The following two graphs compare the average emulated instruction time of the baseline QEMU with the new patch version of QEMU.
The following two graphs show the speedup obtained.
It is worth noting that there are some corner cases where performance is slightly worsened - for data sizes of up to 2 bytes.
Here is the the performance of vle8.v
/vse8.v
for each patch. The full data are in this Google spreadsheet.
The following two graphs compare the performance of the baseline QEMU with the new patch version of QEMU. We only show data for vle8.v
, but the results for vse8.v
are very similar.
The following two graphs show the speed up over baseline.
In all cases the performance is improved with the new patch. We need to understand why, if this is the case, we have a small number of memcpy
bencmark results showing a slow down.
All benchmarks are compiled using the GCC 14.1 tool chain with rv64gcv as the architecture. We use the speed benchmarks, which are run using the test datasets.
The latest data are shown in this Google Spreadsheet
A total of 11 benchmarks gave reproducible data. We have excluded benchmarks for the following reasons
- the benchmark recorded an incorrect result at the end of execution
- the benchmark gave differing SPEC CPU results with different versions of the simulator.
The first of these may be due to limitations of the test framework under QEMU. We have an action to investigate this further.
The second of these may be partly due to natural variability in run-time performance due to analogue components in the behavior.
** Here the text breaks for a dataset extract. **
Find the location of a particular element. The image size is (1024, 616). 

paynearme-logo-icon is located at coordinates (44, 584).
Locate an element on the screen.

We have an action to investigate further.
The following graph shows the average QEMU instruction execution time for each benchmark for: i) the baseline QEMU; and ii) the patched QEMU.
The following graph shows the speedup over baseline for each benchmark:
Key observations.
- All but 1 benchmark (
600.perlbench_s
) are improved by the patch - Average speedup is 12.7%
- Maximum speedup is 34.7% (
628.pop2_s
)
2024-07-17
- Paolo Update the cover letter to acknowledge the proximity of the code freeze and specify that we aim at the next release.
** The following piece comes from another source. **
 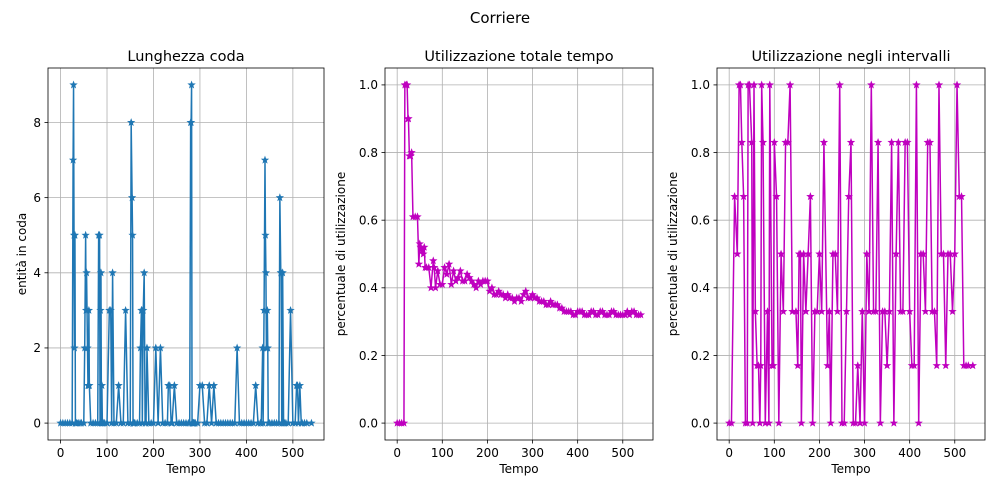 What do you see at coordinates (37, 423) in the screenshot?
I see `y-tick-label: 0` at bounding box center [37, 423].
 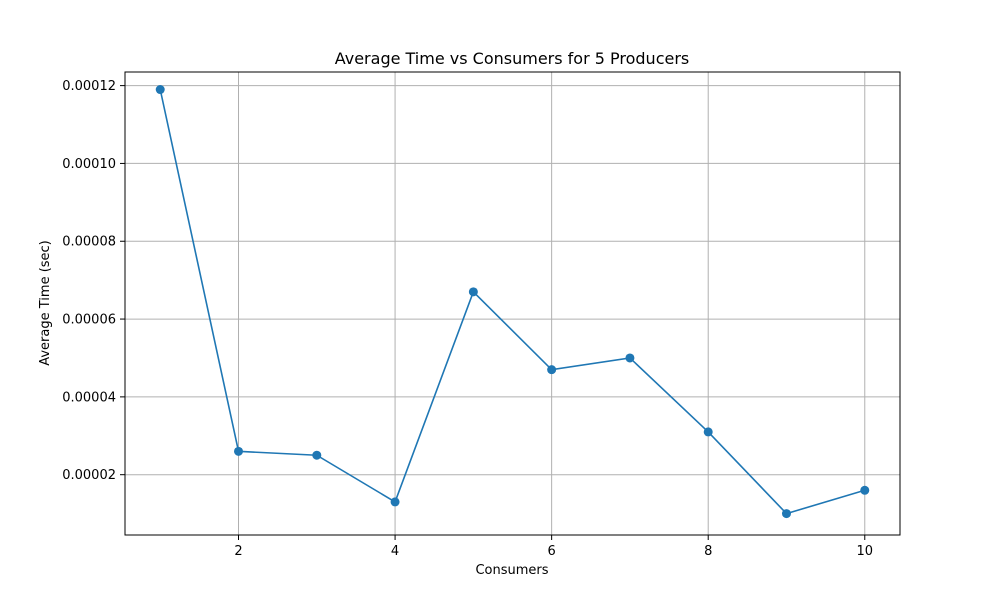 I want to click on y-tick-label: 0.00002, so click(x=89, y=476).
- Paolo Account for regular checks on comments and time required to address feedback on the patch.
- Paolo, Jeremy breakout of performance of the two contributions for the RISC-V Summit proposal.
2024-07-03
- Jeremy, Paolo, Helene to share SSH keys with Nathan so that they can have access to a BananaPi board with RVV 1.0.
- Done.
2024-06-05
- Paolo Check behaviour of QEMU with tail bytes.
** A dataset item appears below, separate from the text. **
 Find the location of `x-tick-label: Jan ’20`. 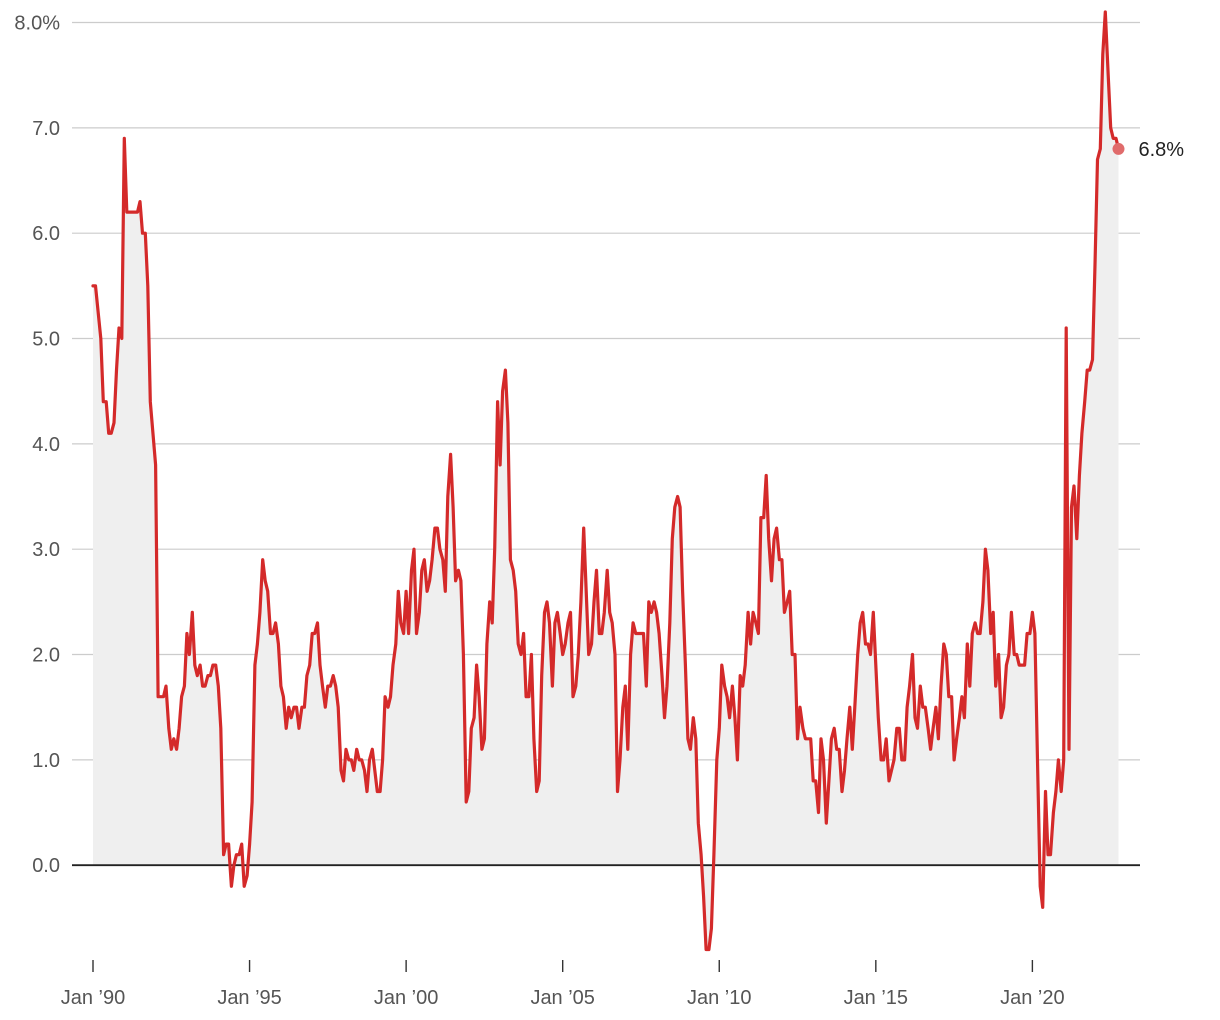

x-tick-label: Jan ’20 is located at coordinates (1032, 998).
- Deferred to prioritize host targeted optimization work.
2024-05-15
- Jeremy to look at impact of masked v unmasked and strided v unstrided on vector operations.
- lower proirity.
2024-05-08
- Jeremy to characterise QEMU floating point performance and file it as a performance regression issue in QEMU GitLab.
- low priority, deferred to prioritize the smoke tests work.
2024-05-01
- Daniel to advise Paolo on best practice for preparing QEMU upstream submissions.
The risk register is held in a shared spreadsheet, which is updated continuously.
There are no changes to the risk register this week.
Helene will be on vacation from the 29th of July to the 11th of August. Paolo will be on vacation on the 8th and 9th of August.
- Paolo Savini (Embecosm)
- Hélène Chelin (Embecosm)
- Jeremy Bennett (Embecosm)
- Hugh O'Keeffe (Ashling)
- Nadim Shehayed (Ashling)
- Daniel Barboza (Ventana)
Our current set of agreed priorities are as follows
- vector load/store ops for x86_64 AVX
- vector load/store ops for AArch64/Neon
- vector integer ALU ops for x86_64 AVX
- vector load/store ops for Intel AVX10
For each of these there will be an analysis phase and an optimization phase, leading to the following set of work packages.
- WP0: Infrastructure
- WP1: Analysis of vector load/store ops on x86_64 AVX
- WP2: Optimization of vector load/store ops on x86_64 AVX
- WP3: Analysis of vector load/store ops on AArch64/Neon
- WP4: Optimization of vector load/store ops on AArch64/Neon
- WP5: Analysis of integer ALU ops on x86_64 AVX
- WP6: Optimization of integer ALU ops on x86_64 AVX
- WP7: Analysis of vector load/store ops on Intel AVX10
- WP8: Optimization of vector load/store ops on Intel AVX10
These priorities can be revised by agreement with RISE during the project.